• **Kaynak metin**
DAVACI VEKİLİ 01/02/2023 TARİHLİ İSTİNAF DİLEKÇESİNDE: TTK madde 3’de düzenlenen Ticari İş Karinesi gereği, bir ticari işletmeyi ilgilendiren bütün işlem ve fiillerin ticari işlerden olduğunu, TTK madde 5 gereği de ticari işlerde Asliye Ticaret Mahkemesinin görevli olduğunu, somut olayda davalının tacir olması ve davacının davalıya, davalının ticari işleri ile ilgili gümrük müşavirliği yardımcılığı hizmeti sunması hususları göz önüne alınınca, davada görevli mahkemenin Asliye Ticaret Mahkemesi olduğunu belirterek, ilk derece mahkemesinin kararının kaldırılmasına karar verilmesini talep etmiştir.

• **Yapılacak işlemler**
1. İstinaf dilekçesi metninde "DAVACI VEKİLİ 01/02/2023" sözcüklerinden başlayıp "verilmesini talep etmiştir." sözcüklerine kadar inen bölümün tamamını aynen kopyalayın.
2. Şu ifadelerin istinaf dilekçesi metniyle uyuşup uyuşmadığını evet ya da hayır diyerek belirtin ve her biri için metindeki belirleyici sözleri aynen alıntılayın: (a) Davacı vekili, davada görevli mahkemenin Asliye Ticaret Mahkemesi olduğunu ileri sürmüştür. (b) Gümrük müşavirliği yardımcılığı hizmetini davalı, davacıya sunmuştur. (c) Ticari İş Karinesi TTK madde 5'te düzenlenmiştir.
3. İstinaf dilekçesi metnini son cümlesinden sonra gelecek kısımla sürdürün.
Aşağıdaki materyalin bu işle hiçbir ilgisi yoktur.

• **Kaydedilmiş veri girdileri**

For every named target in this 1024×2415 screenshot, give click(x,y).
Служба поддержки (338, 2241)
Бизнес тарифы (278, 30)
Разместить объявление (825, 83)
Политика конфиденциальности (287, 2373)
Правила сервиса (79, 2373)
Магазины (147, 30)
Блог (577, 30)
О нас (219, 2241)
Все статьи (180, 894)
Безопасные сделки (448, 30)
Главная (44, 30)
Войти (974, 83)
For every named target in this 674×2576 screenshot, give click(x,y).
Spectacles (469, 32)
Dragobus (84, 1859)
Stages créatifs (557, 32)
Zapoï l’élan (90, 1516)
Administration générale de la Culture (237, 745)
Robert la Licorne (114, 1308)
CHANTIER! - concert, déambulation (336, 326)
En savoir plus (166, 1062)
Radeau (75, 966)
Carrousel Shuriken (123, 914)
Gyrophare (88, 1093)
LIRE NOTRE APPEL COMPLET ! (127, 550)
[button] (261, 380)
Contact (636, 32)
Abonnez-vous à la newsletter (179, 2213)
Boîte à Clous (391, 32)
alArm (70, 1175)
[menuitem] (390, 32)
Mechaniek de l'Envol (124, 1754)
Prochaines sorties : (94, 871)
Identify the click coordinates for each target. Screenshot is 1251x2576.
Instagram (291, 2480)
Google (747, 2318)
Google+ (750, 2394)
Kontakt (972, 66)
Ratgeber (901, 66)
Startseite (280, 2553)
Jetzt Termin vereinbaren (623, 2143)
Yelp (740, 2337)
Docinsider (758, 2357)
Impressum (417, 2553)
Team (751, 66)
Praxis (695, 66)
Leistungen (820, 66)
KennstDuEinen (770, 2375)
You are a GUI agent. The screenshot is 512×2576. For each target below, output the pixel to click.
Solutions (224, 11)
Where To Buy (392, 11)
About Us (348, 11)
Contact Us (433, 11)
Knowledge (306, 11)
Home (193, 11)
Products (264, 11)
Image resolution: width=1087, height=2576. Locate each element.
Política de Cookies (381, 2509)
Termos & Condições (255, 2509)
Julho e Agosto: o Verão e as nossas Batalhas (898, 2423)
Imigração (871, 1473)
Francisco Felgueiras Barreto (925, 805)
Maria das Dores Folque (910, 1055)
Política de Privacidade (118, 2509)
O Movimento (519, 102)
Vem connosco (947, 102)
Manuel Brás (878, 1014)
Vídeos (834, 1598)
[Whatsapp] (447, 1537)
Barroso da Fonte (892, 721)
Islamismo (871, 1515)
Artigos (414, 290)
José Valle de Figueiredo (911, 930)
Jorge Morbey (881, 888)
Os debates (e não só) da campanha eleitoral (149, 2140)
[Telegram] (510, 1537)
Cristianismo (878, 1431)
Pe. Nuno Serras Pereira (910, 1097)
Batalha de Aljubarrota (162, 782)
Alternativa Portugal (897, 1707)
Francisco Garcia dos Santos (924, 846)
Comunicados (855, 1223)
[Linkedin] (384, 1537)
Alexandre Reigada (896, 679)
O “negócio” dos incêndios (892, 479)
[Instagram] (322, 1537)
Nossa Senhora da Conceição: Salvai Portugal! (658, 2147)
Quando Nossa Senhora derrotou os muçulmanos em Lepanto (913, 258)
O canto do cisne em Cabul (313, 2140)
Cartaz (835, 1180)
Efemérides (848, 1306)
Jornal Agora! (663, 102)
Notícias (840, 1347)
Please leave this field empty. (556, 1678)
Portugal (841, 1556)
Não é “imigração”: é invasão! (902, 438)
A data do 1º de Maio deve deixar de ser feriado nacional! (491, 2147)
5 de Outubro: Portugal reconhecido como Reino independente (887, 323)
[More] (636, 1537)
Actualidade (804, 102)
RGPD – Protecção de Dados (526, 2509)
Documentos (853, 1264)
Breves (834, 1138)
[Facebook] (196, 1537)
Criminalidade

• **Beklenen çıktılar**
1.
DAVACI VEKİLİ 01/02/2023 TARİHLİ İSTİNAF DİLEKÇESİNDE: TTK madde 3’de düzenlenen Ticari İş Karinesi gereği, bir ticari işletmeyi ilgilendiren bütün işlem ve fiillerin ticari işlerden olduğunu, TTK madde 5 gereği de ticari işlerde Asliye Ticaret Mahkemesinin görevli olduğunu, somut olayda davalının tacir olması ve davacının davalıya, davalının ticari işleri ile ilgili gümrük müşavirliği yardımcılığı hizmeti sunması hususları göz önüne alınınca, davada görevli mahkemenin Asliye Ticaret Mahkemesi olduğunu belirterek, ilk derece mahkemesinin kararının kaldırılmasına karar verilmesini talep etmiştir.

2.
(a) Evet: "davada görevli mahkemenin Asliye Ticaret Mahkemesi olduğunu belirterek"
(b) Hayır: "davacının davalıya, davalının ticari işleri ile ilgili gümrük müşavirliği yardımcılığı hizmeti sunması"
(c) Hayır: "TTK madde 3’de düzenlenen Ticari İş Karinesi"

3.
DELİLLER : İstinaf incelemesine esas:
Yerel mahkemenin dosyası içerisinde bulunan belge ve kayıtlar.
DELİLLERİN DEĞERLENDİRİLMESİ VE GEREKÇE;
Dava, hizmet sözleşmesinden kaynaklanan alacak iddiasına dayalı itirazın iptali davasıdır.
6102 sayılı Türk Ticaret Kanunu’nun 4. maddesine göre, bir davanın ticari dava sayılması için ya uyuşmazlık konusu işin taraflarının her ikisinin birden ticari işletmesiyle ilgili olması ya da tarafların tacir olup olmadıklarına veya işin tarafların ticari işletmesiyle ilgili olup olmamasına bakılmaksızın Türk Ticaret Kanunu veya diğer kanunlarda o davaya Asliye Ticaret Mahkemesi’nin bakacağı yönünde düzenleme bulunması gerekir.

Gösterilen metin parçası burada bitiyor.